What the exercise asks → Output, exactly as written, the lines below from the one that has "This screenshot has width=287, height=453." through the one that has "This screenshot has height=600, width=690."; nothing else, and no pictures.

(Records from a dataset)
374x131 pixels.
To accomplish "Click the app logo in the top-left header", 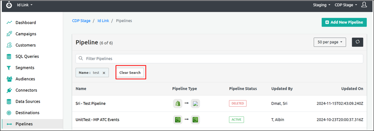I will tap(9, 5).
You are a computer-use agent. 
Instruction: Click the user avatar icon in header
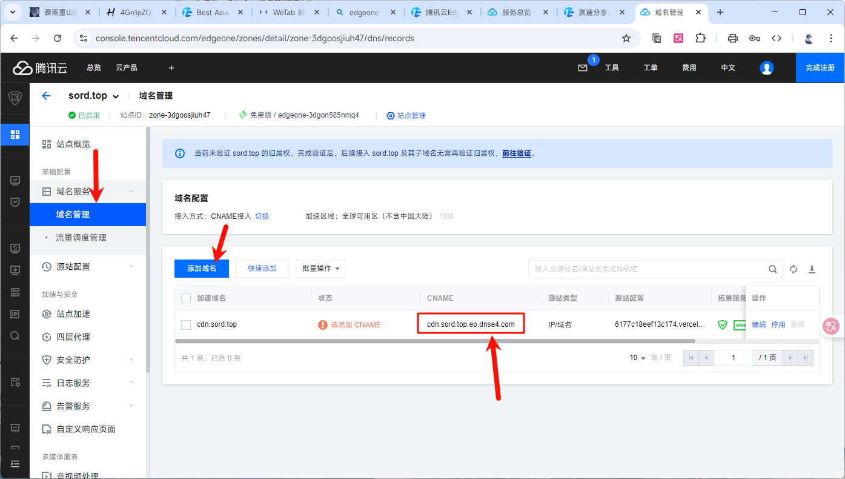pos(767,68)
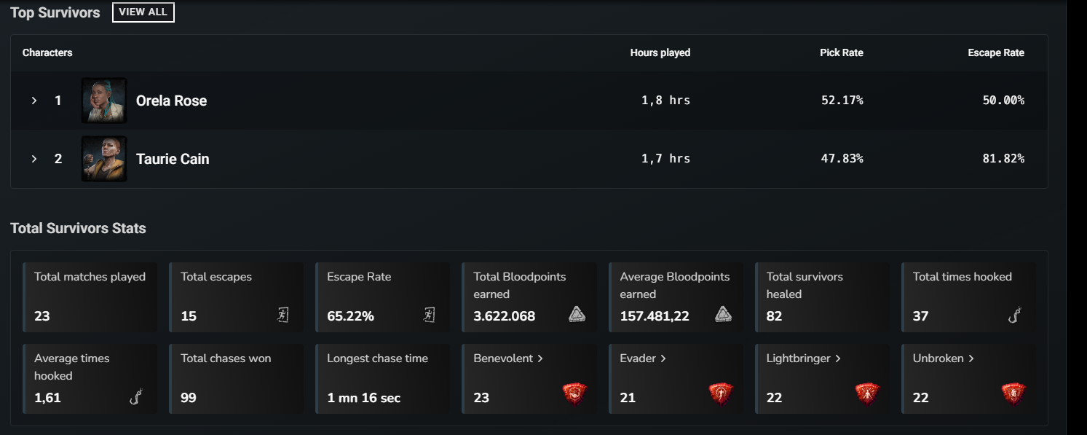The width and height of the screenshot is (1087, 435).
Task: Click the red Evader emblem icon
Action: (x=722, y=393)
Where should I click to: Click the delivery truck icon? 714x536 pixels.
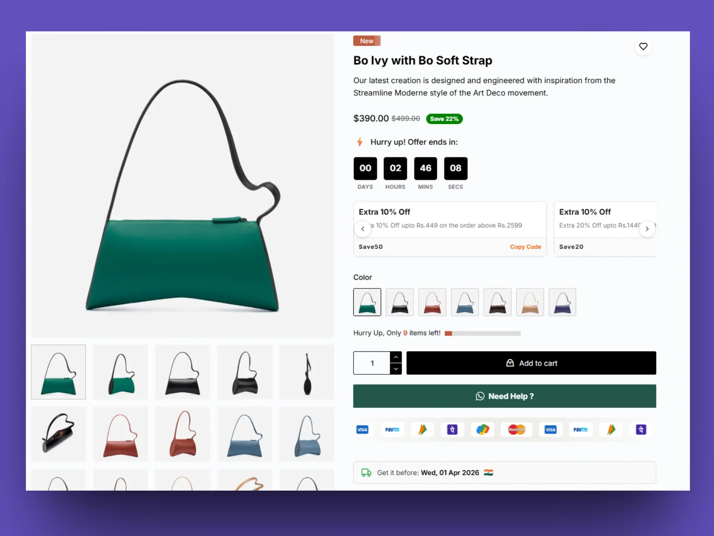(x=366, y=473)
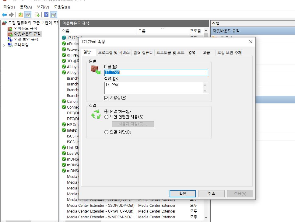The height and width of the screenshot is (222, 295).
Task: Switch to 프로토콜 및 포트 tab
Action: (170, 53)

==

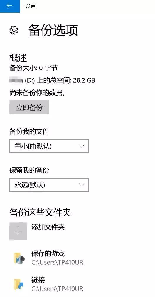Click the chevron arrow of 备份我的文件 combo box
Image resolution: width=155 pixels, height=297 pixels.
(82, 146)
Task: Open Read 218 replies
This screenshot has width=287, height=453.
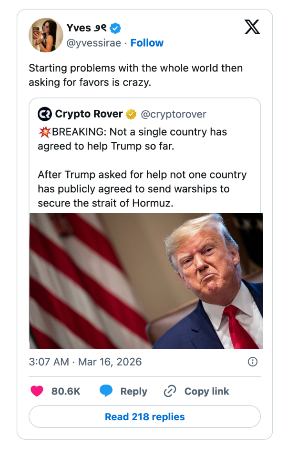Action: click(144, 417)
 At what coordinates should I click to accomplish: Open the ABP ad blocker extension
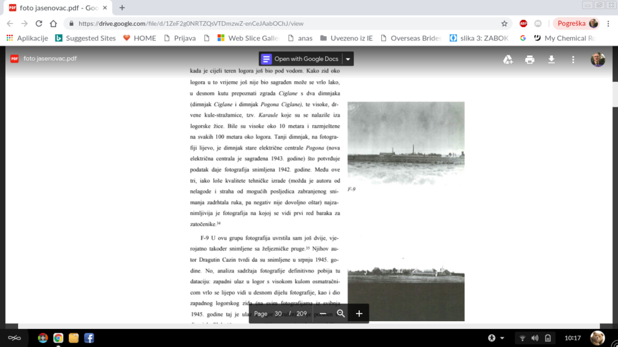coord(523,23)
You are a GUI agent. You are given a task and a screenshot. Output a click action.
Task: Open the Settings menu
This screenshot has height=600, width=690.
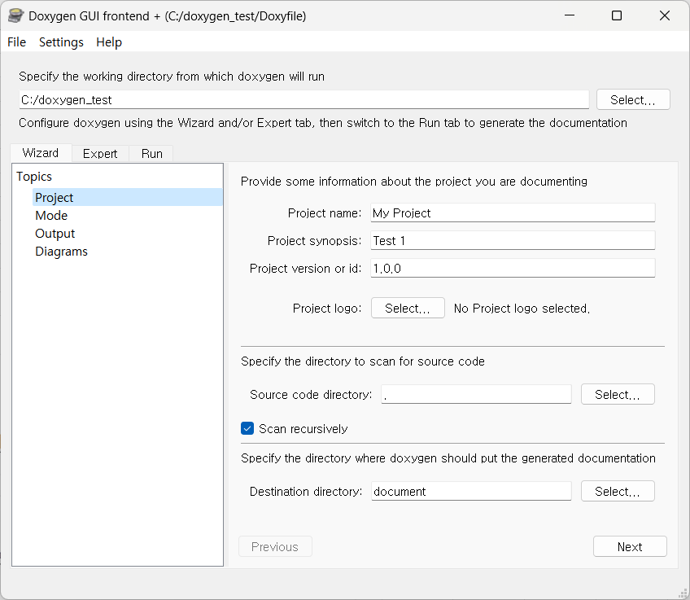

Task result →
This screenshot has width=287, height=453.
Action: click(144, 417)
 At what coordinates should I click to accomplish: Open the ABP ad blocker extension
coord(523,23)
You are a GUI agent. You are given a task and a screenshot. Output a click action.
Task: Open the Settings menu
This screenshot has height=600, width=690.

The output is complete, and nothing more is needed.